=== Prompt ===
For this task, retype the records below exactly.

[Recorded data]
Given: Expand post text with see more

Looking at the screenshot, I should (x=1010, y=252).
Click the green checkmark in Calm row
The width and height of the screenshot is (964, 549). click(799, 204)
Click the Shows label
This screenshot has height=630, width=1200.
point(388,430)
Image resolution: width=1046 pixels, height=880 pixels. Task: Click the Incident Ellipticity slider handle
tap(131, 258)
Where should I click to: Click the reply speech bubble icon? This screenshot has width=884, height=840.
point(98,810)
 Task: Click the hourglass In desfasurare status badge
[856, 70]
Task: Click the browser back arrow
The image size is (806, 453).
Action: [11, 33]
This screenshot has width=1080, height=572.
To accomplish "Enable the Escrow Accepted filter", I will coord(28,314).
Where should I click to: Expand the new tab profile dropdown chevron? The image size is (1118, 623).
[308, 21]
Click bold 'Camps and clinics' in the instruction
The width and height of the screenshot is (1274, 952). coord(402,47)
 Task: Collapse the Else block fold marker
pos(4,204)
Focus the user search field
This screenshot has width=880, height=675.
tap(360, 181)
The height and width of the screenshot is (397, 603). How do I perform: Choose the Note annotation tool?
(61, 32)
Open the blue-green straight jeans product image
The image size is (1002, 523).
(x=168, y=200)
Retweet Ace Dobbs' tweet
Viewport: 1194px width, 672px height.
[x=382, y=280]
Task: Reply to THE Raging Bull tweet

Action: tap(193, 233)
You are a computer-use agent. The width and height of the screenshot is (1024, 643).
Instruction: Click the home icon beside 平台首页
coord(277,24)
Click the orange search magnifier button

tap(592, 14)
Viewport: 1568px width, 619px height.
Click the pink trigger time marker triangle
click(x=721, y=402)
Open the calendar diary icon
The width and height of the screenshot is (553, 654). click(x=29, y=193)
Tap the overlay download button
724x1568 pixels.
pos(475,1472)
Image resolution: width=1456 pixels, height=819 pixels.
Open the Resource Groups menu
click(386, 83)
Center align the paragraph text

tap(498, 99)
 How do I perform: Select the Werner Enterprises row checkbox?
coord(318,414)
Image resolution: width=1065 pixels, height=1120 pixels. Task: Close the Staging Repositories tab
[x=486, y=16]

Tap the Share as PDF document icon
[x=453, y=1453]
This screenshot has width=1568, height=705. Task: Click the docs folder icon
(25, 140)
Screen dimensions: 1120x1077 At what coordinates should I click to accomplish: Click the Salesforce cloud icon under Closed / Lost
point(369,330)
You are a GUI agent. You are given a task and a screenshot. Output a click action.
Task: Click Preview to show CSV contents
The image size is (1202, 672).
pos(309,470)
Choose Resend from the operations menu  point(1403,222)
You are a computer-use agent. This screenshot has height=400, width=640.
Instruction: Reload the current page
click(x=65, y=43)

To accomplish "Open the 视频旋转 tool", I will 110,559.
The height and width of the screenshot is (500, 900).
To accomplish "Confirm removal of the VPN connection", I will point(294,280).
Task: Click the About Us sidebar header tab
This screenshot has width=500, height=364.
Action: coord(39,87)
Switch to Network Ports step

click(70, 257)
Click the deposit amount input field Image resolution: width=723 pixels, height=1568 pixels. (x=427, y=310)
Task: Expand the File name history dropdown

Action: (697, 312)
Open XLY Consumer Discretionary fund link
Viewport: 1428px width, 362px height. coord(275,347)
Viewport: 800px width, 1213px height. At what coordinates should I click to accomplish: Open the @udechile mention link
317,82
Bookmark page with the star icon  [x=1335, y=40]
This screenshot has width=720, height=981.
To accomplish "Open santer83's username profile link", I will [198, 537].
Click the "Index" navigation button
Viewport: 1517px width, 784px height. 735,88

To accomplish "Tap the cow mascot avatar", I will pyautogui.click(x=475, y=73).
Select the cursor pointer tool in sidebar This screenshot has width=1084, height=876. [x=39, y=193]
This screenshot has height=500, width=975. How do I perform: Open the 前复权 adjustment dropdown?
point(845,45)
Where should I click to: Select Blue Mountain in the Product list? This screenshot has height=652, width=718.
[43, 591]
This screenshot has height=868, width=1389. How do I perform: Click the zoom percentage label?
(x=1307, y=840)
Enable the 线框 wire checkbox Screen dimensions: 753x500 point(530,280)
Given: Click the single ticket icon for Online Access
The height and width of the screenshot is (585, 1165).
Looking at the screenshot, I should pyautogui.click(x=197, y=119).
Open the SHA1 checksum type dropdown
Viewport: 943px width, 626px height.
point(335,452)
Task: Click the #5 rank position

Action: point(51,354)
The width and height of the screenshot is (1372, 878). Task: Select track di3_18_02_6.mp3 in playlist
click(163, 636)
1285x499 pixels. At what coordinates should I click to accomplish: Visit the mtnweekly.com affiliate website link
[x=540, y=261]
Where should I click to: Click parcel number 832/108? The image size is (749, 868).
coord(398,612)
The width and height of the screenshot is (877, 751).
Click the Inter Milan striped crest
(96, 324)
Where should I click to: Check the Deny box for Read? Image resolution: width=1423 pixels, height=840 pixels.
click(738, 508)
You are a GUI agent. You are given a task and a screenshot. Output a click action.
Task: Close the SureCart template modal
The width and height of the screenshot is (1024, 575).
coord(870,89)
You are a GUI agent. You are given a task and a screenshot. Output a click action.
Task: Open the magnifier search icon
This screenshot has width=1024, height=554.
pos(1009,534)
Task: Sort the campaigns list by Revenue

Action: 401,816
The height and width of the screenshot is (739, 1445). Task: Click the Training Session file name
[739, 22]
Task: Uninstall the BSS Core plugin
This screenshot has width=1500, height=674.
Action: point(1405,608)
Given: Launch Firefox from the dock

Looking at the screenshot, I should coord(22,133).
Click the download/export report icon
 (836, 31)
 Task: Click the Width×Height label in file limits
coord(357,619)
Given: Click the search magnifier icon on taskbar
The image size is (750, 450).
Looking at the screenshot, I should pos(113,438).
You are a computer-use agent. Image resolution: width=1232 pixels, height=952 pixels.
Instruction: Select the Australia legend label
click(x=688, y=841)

=== Exercise answer ===
Given: Expand post text with see more

Looking at the screenshot, I should (x=1010, y=252).
Click the green checkmark in Calm row
The width and height of the screenshot is (964, 549). click(799, 204)
Click the Shows label
This screenshot has height=630, width=1200.
point(388,430)
Image resolution: width=1046 pixels, height=880 pixels. Task: Click the Incident Ellipticity slider handle
tap(131, 258)
Where should I click to: Click the reply speech bubble icon? This screenshot has width=884, height=840.
point(98,810)
 Task: Click the hourglass In desfasurare status badge
[856, 70]
Task: Click the browser back arrow
The image size is (806, 453).
Action: [11, 33]
This screenshot has width=1080, height=572.
To accomplish "Enable the Escrow Accepted filter", I will coord(28,314).
Where should I click to: Expand the new tab profile dropdown chevron? The image size is (1118, 623).
[308, 21]
Click bold 'Camps and clinics' in the instruction
The width and height of the screenshot is (1274, 952). coord(402,47)
 Task: Collapse the Else block fold marker
pos(4,204)
Focus the user search field
This screenshot has width=880, height=675.
tap(360, 181)
The height and width of the screenshot is (397, 603). How do I perform: Choose the Note annotation tool?
(61, 32)
Open the blue-green straight jeans product image
The image size is (1002, 523).
(x=168, y=200)
Retweet Ace Dobbs' tweet
Viewport: 1194px width, 672px height.
[x=382, y=280]
Task: Reply to THE Raging Bull tweet

Action: tap(193, 233)
You are a computer-use agent. The width and height of the screenshot is (1024, 643).
Instruction: Click the home icon beside 平台首页
coord(277,24)
Click the orange search magnifier button

tap(592, 14)
Viewport: 1568px width, 619px height.
Click the pink trigger time marker triangle
click(x=721, y=402)
Open the calendar diary icon
The width and height of the screenshot is (553, 654). click(x=29, y=193)
Tap the overlay download button
724x1568 pixels.
pos(475,1472)
Image resolution: width=1456 pixels, height=819 pixels.
Open the Resource Groups menu
click(386, 83)
Center align the paragraph text

tap(498, 99)
 How do I perform: Select the Werner Enterprises row checkbox?
coord(318,414)
Image resolution: width=1065 pixels, height=1120 pixels. Task: Close the Staging Repositories tab
[x=486, y=16]

Tap the Share as PDF document icon
[x=453, y=1453]
This screenshot has width=1568, height=705. Task: Click the docs folder icon
(25, 140)
Screen dimensions: 1120x1077 At what coordinates should I click to accomplish: Click the Salesforce cloud icon under Closed / Lost
point(369,330)
You are a GUI agent. You are given a task and a screenshot. Output a click action.
Task: Click Preview to show CSV contents
The image size is (1202, 672).
pos(309,470)
Choose Resend from the operations menu  point(1403,222)
You are a computer-use agent. This screenshot has height=400, width=640.
Instruction: Reload the current page
click(x=65, y=43)

To accomplish "Open the 视频旋转 tool", I will 110,559.
The height and width of the screenshot is (500, 900).
To accomplish "Confirm removal of the VPN connection", I will point(294,280).
Task: Click the About Us sidebar header tab
This screenshot has width=500, height=364.
Action: coord(39,87)
Switch to Network Ports step

click(70, 257)
Click the deposit amount input field Image resolution: width=723 pixels, height=1568 pixels. (x=427, y=310)
Task: Expand the File name history dropdown

Action: (697, 312)
Open XLY Consumer Discretionary fund link
Viewport: 1428px width, 362px height. coord(275,347)
Viewport: 800px width, 1213px height. At what coordinates should I click to accomplish: Open the @udechile mention link
317,82
Bookmark page with the star icon  [x=1335, y=40]
This screenshot has width=720, height=981.
To accomplish "Open santer83's username profile link", I will [198, 537].
Click the "Index" navigation button
Viewport: 1517px width, 784px height. 735,88

To accomplish "Tap the cow mascot avatar", I will pyautogui.click(x=475, y=73).
Select the cursor pointer tool in sidebar This screenshot has width=1084, height=876. [x=39, y=193]
This screenshot has height=500, width=975. How do I perform: Open the 前复权 adjustment dropdown?
point(845,45)
Where should I click to: Select Blue Mountain in the Product list? This screenshot has height=652, width=718.
[43, 591]
This screenshot has height=868, width=1389. How do I perform: Click the zoom percentage label?
(x=1307, y=840)
Enable the 线框 wire checkbox Screen dimensions: 753x500 point(530,280)
Given: Click the single ticket icon for Online Access
The height and width of the screenshot is (585, 1165).
Looking at the screenshot, I should pyautogui.click(x=197, y=119).
Open the SHA1 checksum type dropdown
Viewport: 943px width, 626px height.
point(335,452)
Task: Click the #5 rank position

Action: point(51,354)
The width and height of the screenshot is (1372, 878). Task: Select track di3_18_02_6.mp3 in playlist
click(163, 636)
1285x499 pixels. At what coordinates should I click to accomplish: Visit the mtnweekly.com affiliate website link
[x=540, y=261]
Where should I click to: Click parcel number 832/108? The image size is (749, 868).
coord(398,612)
The width and height of the screenshot is (877, 751).
Click the Inter Milan striped crest
(96, 324)
Where should I click to: Check the Deny box for Read? Image resolution: width=1423 pixels, height=840 pixels.
click(738, 508)
You are a GUI agent. You are given a task and a screenshot. Output a click action.
Task: Close the SureCart template modal
The width and height of the screenshot is (1024, 575).
coord(870,89)
You are a GUI agent. You are given a task and a screenshot. Output a click action.
Task: Open the magnifier search icon
This screenshot has width=1024, height=554.
pos(1009,534)
Task: Sort the campaigns list by Revenue

Action: 401,816
The height and width of the screenshot is (739, 1445). Task: Click the Training Session file name
[739, 22]
Task: Uninstall the BSS Core plugin
This screenshot has width=1500, height=674.
Action: point(1405,608)
Given: Launch Firefox from the dock

Looking at the screenshot, I should coord(22,133).
Click the download/export report icon
 (836, 31)
 Task: Click the Width×Height label in file limits
coord(357,619)
Given: Click the search magnifier icon on taskbar
The image size is (750, 450).
Looking at the screenshot, I should pos(113,438).
You are a computer-use agent. Image resolution: width=1232 pixels, height=952 pixels.
Instruction: Select the Australia legend label
click(x=688, y=841)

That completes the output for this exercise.